As a third example, I have the case of Sabah Chief minister, Datuk Harris Salleh, who had violated Article 6(5) of the Sabah State Constitution which prohibits the Sabah Chief Minister from actively engaging in commercial enterprises. The DAP had produced documentary records from the Registry of Companies to prove that during his tenure as Sabah Chief Minister, Daatuk Harris Salleh, had been director of at least three companies – namely, Dua Bersaudara Sdn. Bhd., Empat Bersaudari Sdn. Bhd. and Sejati Sdn. Bhd.

But what action has the Prime Minister taken on the DAP’s disclosure and proof that Datuk Harris Salleh had violated the Sabah State Constitution and provided a bad leadership by example? Dr. Mahathir not only failed to live up to his own motto of ‘Leadership by Example’, but appears to be trying to help Datuk Harris Salleh to cover up his breach of the Sabah State Constitution.

I would advise Dr. Mahathir to abandon the ‘Leadership by Example’ slogan if the Barisan National leaders are not going to set good examples. This is because the slogan will lead to great harm for Malaysia, as Malaysians will be learning from the bad examples set by the Barisan Nasional leaders.

Penang DAP General Elections Committee will make Penang the front-line state in the ‘Do or Die’ political struggle in the next general elections

The 1982 General Elections landslide victory for the Barisan National and UMNO have brought about an unprecedented chain of political, economic, educational, cultural and religious developments with adverse far-reaching consequences and implications for Malaysians for the present as well as for the future.

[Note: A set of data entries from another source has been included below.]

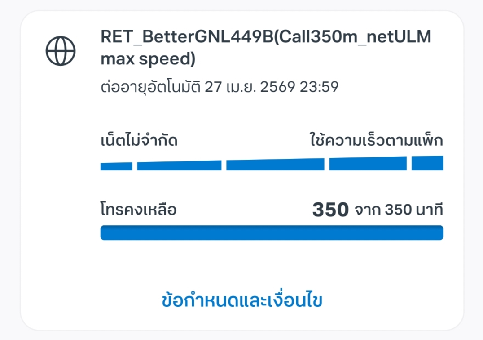
Task: Tap the ต่ออายุอัตโนมัติ auto-renew text
Action: (151, 86)
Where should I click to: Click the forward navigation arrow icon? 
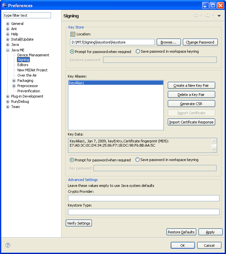coord(207,16)
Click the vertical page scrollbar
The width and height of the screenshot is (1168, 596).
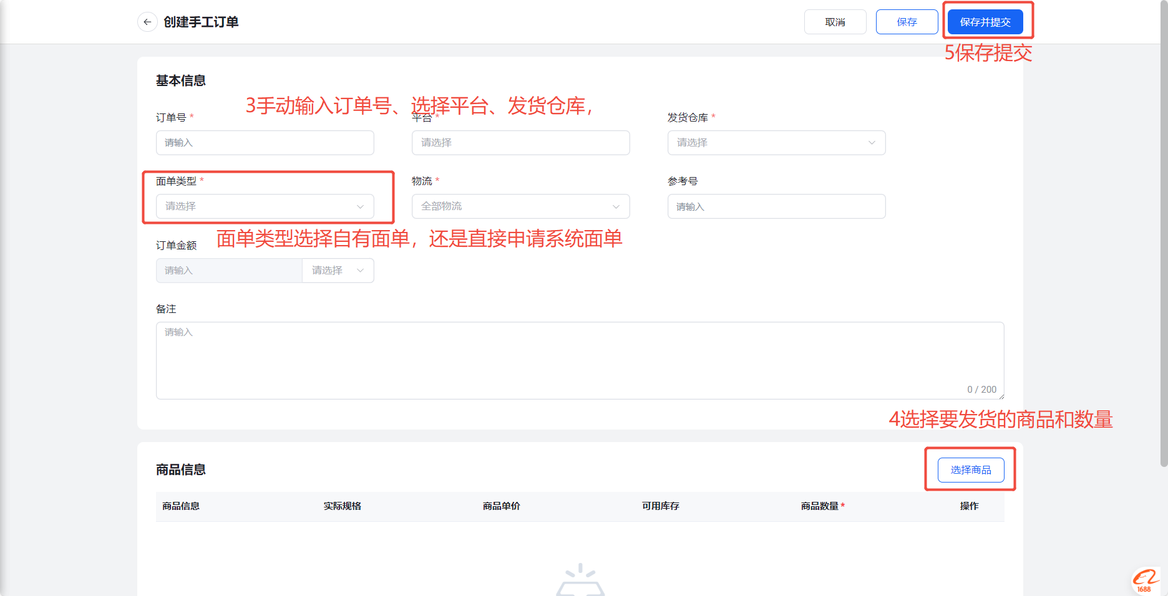click(x=1164, y=249)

In the 27 months since the April 1982 general elections, the Barisan National and UMNO leaders had used their landslide victory to proclaim and implement or to do the following:
1. A One-Language, One Culture Policy;
2. A National Cultural Policy with the Policy of Assimilation rather than Integration;
3. Islamisation of the government administration, the education system, the economy, the culture, and all areas of national life;
4. Proposed extension of the New Economic Policy after 1990;
5. The legalisation of illegal Indonesian immigrants and the conclusion of the Malaysia-Indonesian agreement to import Indonesian workers;
6. The 70 million new population policy;
7. The redelineation of parliamentary and state assembly constituencies to make the distribution of political power between the various racial groups even more unfair and one-sided;
8. Avoid public accountability for the $2.5 billion Bumiputra Malaysian Finance loans scandal in Hong Kong;
9. Corruption, abuse of power, breach of trust of political leaders becoming more rampant and unchecked;
10. The decision to destroy the 500-year-old monument to the first Sino-Malay friendship, and the Chinese contribution to Malaysian nation-building, as symbolised by Bukit China of Malacca.

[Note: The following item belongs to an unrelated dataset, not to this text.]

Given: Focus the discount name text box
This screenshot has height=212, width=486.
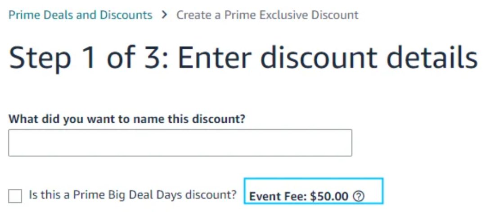Looking at the screenshot, I should click(x=180, y=143).
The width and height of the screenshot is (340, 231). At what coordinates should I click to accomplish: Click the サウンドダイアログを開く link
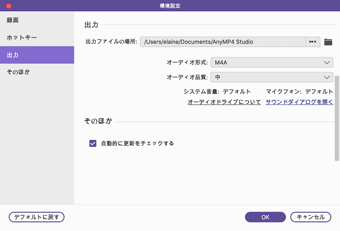click(x=299, y=102)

The DAP and the people of Malaysia cannot afford another political disaster like the April 1982 general elections. This is why the DAP had announced what the next general elections would be a ‘do and die’ battle, not only for the DAP, but for the rights of people of Malaysia. If the results of the next general elections is going to be as bad as the 1982 general elections, then I dare not envisage the future for Malaysians in the rest of the 1980s and the 1990s.

For the reason, the DAP Penang General Elections Committee, as announced by the Penang DAP State Chairman, Karpal Singh, would be responsible not only for making immediate preparations for the Penang DAP to face the general elections, but would have as its primary objections, the making of Penang as the front-line state in the ‘Do or Die’ political battle in the next general elections.